▶ **Exercise**: In the records that follow, the lines from the one containing "Как пользоваться (604, 2115)" to the one containing "Ruiven en Slowfeeders (33, 333)", inclusive, are to be given again exactly.

Pixel coordinate grounding data:
┄┄┄┄┄┄┄┄┄┄
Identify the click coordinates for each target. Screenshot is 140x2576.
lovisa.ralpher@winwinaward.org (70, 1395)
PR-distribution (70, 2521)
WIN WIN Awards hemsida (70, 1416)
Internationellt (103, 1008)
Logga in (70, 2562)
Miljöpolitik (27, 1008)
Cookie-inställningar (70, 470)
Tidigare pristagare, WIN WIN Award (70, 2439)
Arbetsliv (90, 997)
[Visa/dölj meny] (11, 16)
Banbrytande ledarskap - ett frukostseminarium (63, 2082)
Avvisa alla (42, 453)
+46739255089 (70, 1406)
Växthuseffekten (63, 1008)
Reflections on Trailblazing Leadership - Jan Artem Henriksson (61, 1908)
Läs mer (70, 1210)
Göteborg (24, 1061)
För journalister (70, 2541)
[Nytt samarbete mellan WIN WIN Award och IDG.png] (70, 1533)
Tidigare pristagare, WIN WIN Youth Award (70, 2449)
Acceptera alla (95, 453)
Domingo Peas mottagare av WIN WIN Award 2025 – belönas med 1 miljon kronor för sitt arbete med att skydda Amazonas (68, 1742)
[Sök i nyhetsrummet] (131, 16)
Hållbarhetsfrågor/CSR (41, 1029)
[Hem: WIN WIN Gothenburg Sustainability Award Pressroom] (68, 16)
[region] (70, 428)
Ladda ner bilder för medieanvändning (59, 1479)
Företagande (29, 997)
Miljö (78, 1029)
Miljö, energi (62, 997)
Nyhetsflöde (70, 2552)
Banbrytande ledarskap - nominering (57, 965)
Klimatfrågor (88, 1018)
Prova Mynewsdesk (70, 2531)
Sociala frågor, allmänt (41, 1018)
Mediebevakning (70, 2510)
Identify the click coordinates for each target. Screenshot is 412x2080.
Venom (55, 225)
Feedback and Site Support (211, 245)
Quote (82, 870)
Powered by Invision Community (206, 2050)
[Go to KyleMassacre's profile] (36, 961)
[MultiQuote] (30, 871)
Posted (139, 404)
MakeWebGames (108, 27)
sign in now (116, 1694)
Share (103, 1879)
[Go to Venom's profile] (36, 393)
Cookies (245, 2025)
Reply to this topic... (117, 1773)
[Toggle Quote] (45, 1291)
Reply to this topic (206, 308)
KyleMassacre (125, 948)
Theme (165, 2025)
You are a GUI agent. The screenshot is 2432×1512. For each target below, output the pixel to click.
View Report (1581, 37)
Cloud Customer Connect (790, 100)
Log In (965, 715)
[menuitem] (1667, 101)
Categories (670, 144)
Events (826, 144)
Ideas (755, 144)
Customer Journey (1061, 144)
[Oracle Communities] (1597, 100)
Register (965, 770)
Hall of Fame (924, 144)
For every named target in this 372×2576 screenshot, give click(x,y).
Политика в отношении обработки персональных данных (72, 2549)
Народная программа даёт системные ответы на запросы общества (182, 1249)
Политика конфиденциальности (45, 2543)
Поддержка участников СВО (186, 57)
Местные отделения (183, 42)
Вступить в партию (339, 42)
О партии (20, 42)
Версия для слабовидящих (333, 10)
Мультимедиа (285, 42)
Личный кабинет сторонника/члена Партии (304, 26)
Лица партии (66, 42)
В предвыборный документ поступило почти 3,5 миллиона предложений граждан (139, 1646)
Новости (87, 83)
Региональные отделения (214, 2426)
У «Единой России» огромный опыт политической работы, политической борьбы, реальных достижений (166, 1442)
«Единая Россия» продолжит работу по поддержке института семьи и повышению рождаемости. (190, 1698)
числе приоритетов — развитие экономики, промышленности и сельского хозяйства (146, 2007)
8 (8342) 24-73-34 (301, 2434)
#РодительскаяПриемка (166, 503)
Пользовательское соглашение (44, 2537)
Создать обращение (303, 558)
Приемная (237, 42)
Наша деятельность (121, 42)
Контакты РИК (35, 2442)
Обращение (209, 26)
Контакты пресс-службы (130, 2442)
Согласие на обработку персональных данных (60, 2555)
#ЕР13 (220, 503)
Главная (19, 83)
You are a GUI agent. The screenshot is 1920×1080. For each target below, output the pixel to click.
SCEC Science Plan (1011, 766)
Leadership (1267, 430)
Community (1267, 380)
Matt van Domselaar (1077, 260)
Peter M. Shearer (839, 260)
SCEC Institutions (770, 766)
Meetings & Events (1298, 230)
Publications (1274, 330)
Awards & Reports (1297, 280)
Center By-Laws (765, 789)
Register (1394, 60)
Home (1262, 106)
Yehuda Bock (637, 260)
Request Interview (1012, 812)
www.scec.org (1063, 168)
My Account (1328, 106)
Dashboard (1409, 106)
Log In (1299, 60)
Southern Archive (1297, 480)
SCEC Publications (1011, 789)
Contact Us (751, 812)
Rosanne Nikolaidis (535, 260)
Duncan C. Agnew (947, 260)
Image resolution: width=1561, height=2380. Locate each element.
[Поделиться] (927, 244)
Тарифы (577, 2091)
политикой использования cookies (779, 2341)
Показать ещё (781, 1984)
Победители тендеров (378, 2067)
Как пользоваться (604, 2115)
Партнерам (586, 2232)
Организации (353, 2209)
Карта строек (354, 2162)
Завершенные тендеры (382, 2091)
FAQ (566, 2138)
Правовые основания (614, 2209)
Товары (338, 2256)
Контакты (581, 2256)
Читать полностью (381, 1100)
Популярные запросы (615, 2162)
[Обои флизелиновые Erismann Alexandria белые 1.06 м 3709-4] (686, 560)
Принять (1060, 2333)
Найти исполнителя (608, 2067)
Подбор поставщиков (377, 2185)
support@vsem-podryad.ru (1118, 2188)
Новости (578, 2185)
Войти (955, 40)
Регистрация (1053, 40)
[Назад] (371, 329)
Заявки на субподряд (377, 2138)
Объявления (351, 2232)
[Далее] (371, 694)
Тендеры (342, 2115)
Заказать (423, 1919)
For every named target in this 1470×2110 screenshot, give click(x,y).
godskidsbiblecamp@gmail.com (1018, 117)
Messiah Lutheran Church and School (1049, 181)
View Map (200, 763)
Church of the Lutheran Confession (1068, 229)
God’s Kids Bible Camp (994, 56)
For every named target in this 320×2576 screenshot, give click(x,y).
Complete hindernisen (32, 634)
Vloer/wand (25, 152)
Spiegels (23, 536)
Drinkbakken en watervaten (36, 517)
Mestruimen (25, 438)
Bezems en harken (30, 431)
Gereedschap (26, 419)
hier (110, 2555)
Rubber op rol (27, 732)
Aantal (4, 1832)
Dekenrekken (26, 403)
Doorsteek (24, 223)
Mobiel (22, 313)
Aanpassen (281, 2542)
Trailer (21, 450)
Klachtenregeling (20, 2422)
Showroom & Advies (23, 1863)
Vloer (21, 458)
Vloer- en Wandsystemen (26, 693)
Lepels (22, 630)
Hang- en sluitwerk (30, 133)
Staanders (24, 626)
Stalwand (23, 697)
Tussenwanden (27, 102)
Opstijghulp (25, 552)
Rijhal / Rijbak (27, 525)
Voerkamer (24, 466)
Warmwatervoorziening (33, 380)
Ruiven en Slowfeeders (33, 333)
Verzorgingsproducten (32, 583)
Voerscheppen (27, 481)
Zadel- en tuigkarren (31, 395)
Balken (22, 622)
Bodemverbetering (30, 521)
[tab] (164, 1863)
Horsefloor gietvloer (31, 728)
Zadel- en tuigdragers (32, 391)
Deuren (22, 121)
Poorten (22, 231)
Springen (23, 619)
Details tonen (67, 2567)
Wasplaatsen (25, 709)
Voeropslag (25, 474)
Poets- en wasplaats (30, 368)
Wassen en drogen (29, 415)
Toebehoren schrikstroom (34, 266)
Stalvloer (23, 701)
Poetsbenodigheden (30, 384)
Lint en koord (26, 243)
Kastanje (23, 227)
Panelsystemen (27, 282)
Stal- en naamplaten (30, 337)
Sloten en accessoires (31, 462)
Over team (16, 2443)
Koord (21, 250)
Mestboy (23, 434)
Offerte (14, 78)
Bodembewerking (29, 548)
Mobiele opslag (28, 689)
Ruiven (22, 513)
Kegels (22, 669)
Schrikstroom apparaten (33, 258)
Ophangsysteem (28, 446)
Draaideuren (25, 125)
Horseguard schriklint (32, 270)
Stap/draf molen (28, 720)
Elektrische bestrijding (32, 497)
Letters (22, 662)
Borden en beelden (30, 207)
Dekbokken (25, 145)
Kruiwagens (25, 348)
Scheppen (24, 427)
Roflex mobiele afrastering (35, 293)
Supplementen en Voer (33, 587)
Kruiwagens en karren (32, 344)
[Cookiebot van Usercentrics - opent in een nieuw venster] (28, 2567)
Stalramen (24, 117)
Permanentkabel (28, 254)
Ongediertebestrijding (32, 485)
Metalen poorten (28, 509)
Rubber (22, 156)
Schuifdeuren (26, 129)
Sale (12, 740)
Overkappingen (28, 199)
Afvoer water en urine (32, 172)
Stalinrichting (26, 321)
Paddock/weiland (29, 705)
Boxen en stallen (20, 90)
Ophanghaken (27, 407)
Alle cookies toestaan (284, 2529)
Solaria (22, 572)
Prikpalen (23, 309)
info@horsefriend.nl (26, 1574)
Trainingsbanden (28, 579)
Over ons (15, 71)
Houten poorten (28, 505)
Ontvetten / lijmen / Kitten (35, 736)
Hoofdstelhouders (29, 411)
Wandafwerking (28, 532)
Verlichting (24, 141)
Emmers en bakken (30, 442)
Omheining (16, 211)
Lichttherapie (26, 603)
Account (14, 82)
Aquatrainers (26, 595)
┄┄┄┄┄┄┄┄┄┄
▶ **Output of the exercise**:
Как пользоваться (604, 2115)
Партнерам (586, 2232)
Организации (353, 2209)
Карта строек (354, 2162)
Завершенные тендеры (382, 2091)
FAQ (566, 2138)
Правовые основания (614, 2209)
Товары (338, 2256)
Контакты (581, 2256)
Читать полностью (381, 1100)
Популярные запросы (615, 2162)
[Обои флизелиновые Erismann Alexandria белые 1.06 м 3709-4] (686, 560)
Принять (1060, 2333)
Найти исполнителя (608, 2067)
Подбор поставщиков (377, 2185)
support@vsem-podryad.ru (1118, 2188)
Новости (578, 2185)
Войти (955, 40)
Регистрация (1053, 40)
[Назад] (371, 329)
Заявки на субподряд (377, 2138)
Объявления (351, 2232)
[Далее] (371, 694)
Тендеры (342, 2115)
Заказать (423, 1919)
For every named target in this 1470×2110 screenshot, give click(x,y).
godskidsbiblecamp@gmail.com (1018, 117)
Messiah Lutheran Church and School (1049, 181)
View Map (200, 763)
Church of the Lutheran Confession (1068, 229)
God’s Kids Bible Camp (994, 56)
For every named target in this 320×2576 screenshot, give click(x,y).
Complete hindernisen (32, 634)
Vloer/wand (25, 152)
Spiegels (23, 536)
Drinkbakken en watervaten (36, 517)
Mestruimen (25, 438)
Bezems en harken (30, 431)
Gereedschap (26, 419)
hier (110, 2555)
Rubber op rol (27, 732)
Aantal (4, 1832)
Dekenrekken (26, 403)
Doorsteek (24, 223)
Mobiel (22, 313)
Aanpassen (281, 2542)
Trailer (21, 450)
Klachtenregeling (20, 2422)
Showroom & Advies (23, 1863)
Vloer (21, 458)
Vloer- en Wandsystemen (26, 693)
Lepels (22, 630)
Hang- en sluitwerk (30, 133)
Staanders (24, 626)
Stalwand (23, 697)
Tussenwanden (27, 102)
Opstijghulp (25, 552)
Rijhal / Rijbak (27, 525)
Voerkamer (24, 466)
Warmwatervoorziening (33, 380)
Ruiven en Slowfeeders (33, 333)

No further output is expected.